Grilled or battered cod (smaller portion)

  • Calories: ~300-400 | Protein: ~25-30g
  • The fish itself is high protein. It’s the batter and frying that add calories.

Chip shop chips (small portion, ~200g)

  • Calories: ~400 | Protein: ~5g
  • Chips are what they are. Have a small portion rather than skipping entirely.

Mushy peas

  • Calories: ~80 | Protein: ~5g
  • Add them. Free protein and fibre.

Skip the curry sauce (adds 100+ mostly empty calories) and go for mushy peas or gravy instead.

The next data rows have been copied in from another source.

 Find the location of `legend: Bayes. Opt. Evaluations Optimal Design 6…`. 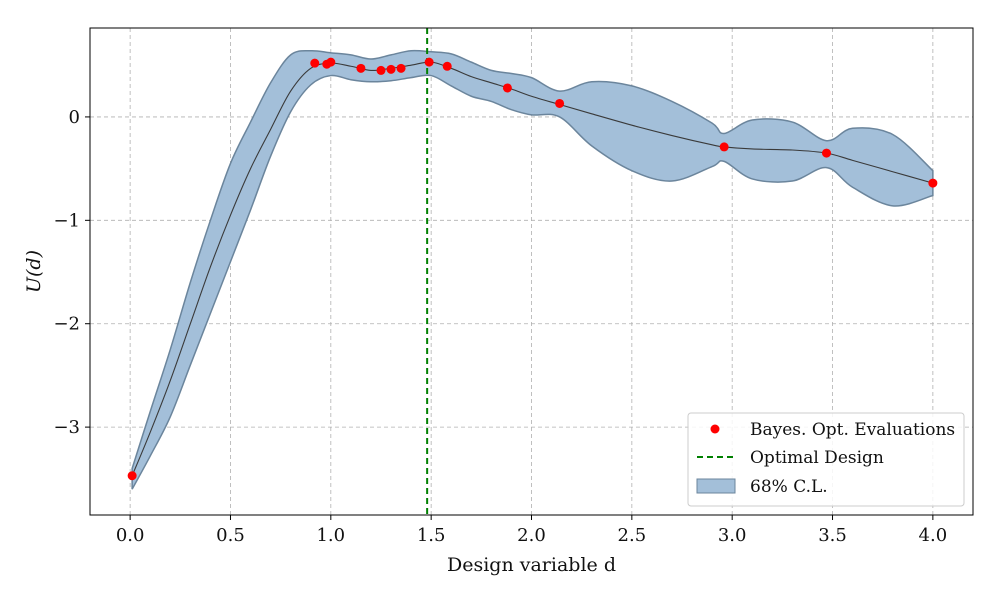

legend: Bayes. Opt. Evaluations Optimal Design 6… is located at coordinates (826, 460). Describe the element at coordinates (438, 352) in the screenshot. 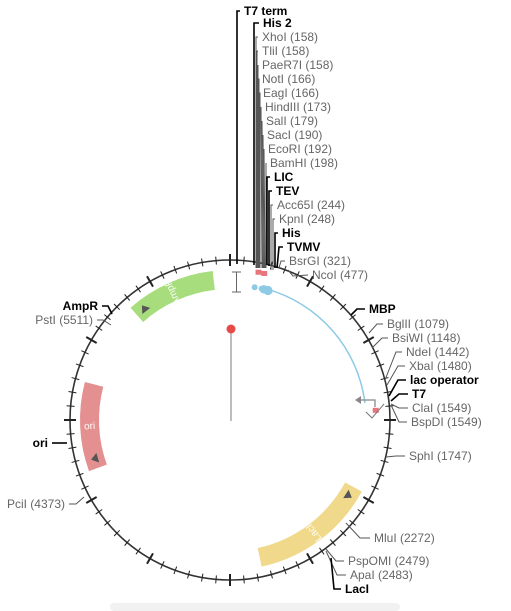

I see `label-ndei-1442: NdeI (1442)` at that location.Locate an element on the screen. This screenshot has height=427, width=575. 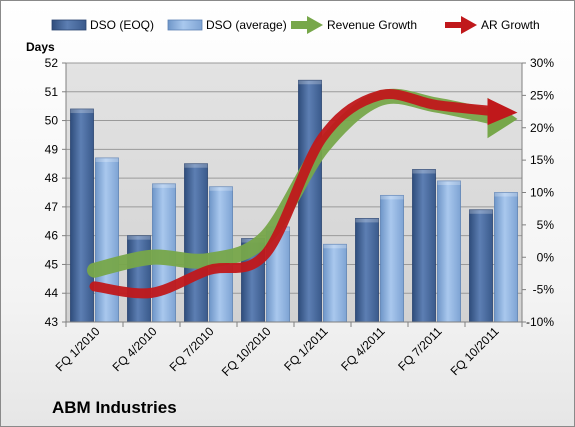
y-tick-label: 46 is located at coordinates (52, 236).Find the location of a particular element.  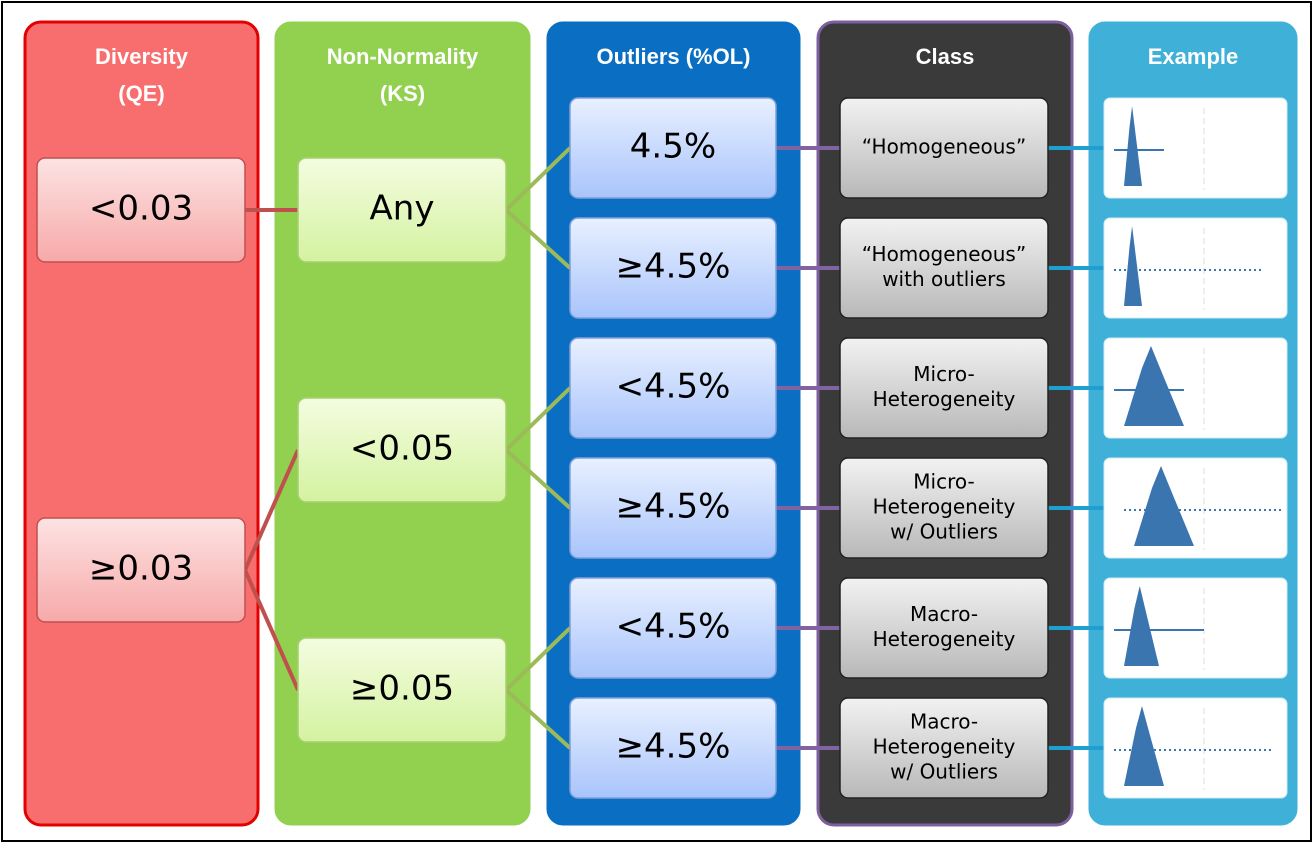

box-label: 4.5% is located at coordinates (673, 147).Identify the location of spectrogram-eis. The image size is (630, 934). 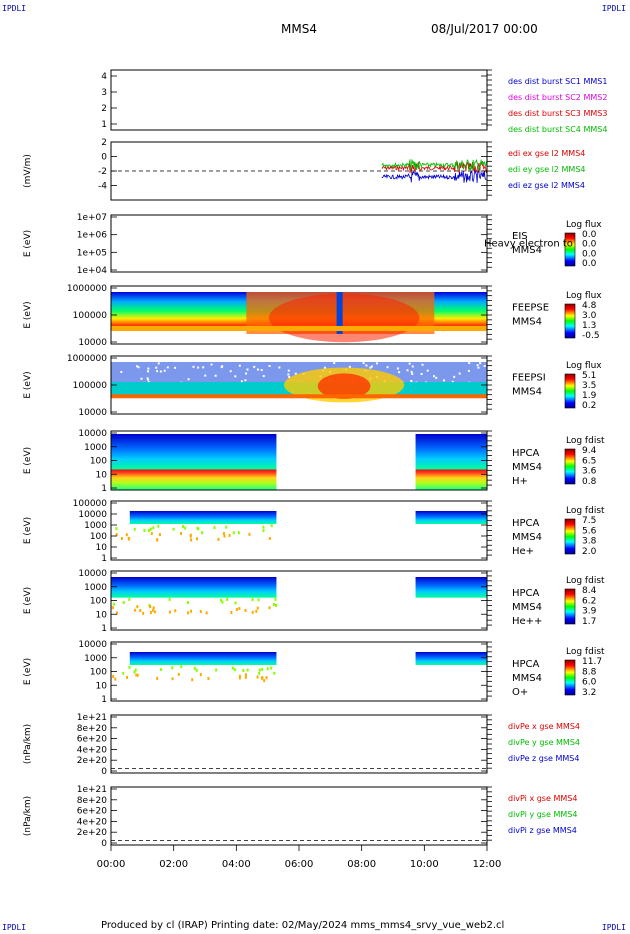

Total: A small fish and chips with mushy peas comes in around 700 to 800 calories with 30 to 35g of protein. Not a disaster.

General Takeaway Rules

  1. Check nutrition info before ordering. Almost every chain publishes it online. A two-minute check saves you from unknowingly eating 1,200 calories.

  2. Order protein first. Decide on your protein source, then build the rest of the meal around it. If you’re unsure how much protein you actually need, read our guide on how much protein you need per day.

  3. Sauce on the side. This applies everywhere. Sauces are the hidden calorie bombs.

  4. Water or diet drinks. A large full-sugar drink adds 200 to 300 calories with zero nutritional value.

  5. Don’t skip meals to “save up” for takeaway. This leads to arriving starving, overeating, and feeling terrible. Eat normally during the day. If you’re trying to lose weight, understand that creating a calorie deficit is about weekly averages, not daily perfection.

  6. Log it. Snap a photo of your takeaway with Chowdown and log it like any other meal. A takeaway that’s tracked is a takeaway that fits your macros. If you prefer manual tracking, learn how to track macros for free with our complete guide. You can also check out our best free calorie counter apps comparison if you want to explore other options.

The Bottom Line

Takeaways aren’t the enemy. Ignorance about what’s in them is. When you know the numbers, you can enjoy your Friday Nando’s, your Saturday McDonald’s, or your Sunday fish and chips without guilt or guesswork.

The key is choosing protein-focused options, being smart about sides and sauces, and tracking what you eat so it fits your weekly targets. One takeaway in an otherwise well-tracked week barely affects your progress. Five untracked takeaways definitely will.

Eat the takeaway. Track the takeaway. Enjoy the takeaway. Then get back to your usual meals tomorrow.